The common property of A of being an object is written in shorthand as the abbreviated formula Obj(A) standing for the following three equations:

8a. $A = \Delta_0(A) = \Delta_1(A)$,

8b. $\exists x[A = \Delta_0 (x)] \exists y[A = \Delta_1 (y)]$,

8c. $\forall x \forall u [\Gamma (x,A; u)\Rightarrow x = u]$ and $\forall y \forall v [\Gamma (A,y; v)] \Rightarrow y = v$.

Intuitively, with this terminology and axioms a category is meant to be any structure which is a direct interpretation of ETAC.
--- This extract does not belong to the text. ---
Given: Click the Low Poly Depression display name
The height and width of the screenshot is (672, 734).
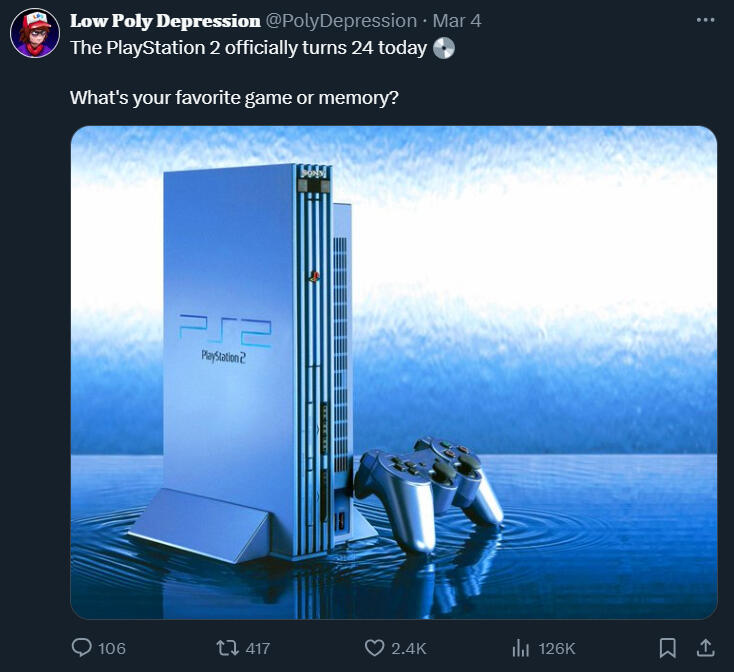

A functor is then understood to be a triple consisting of two such categories and of a rule F (`the functor') which assigns to each arrow or morphism $x$ of the first category, a unique morphism, written as `$F(x)$' of the second category, in such a way that the usual two conditions on both objects and arrows in the standard functor definition are fulfilled (see for example [])– the functor is well behaved, it carries object identities to image object identities, and commutative diagrams to image commmutative diagrams of the corresponding image objects and image morphisms.

At the next level, one then defines natural transformations or functorial morphisms between functors as metalevel abbreviated formulas and equations pertaining to commutative diagrams of the distinct images of two functors acting on both objects and morphisms. As the name indicates natural transformations are also well–behaved in terms of the ETAC equations satisfied.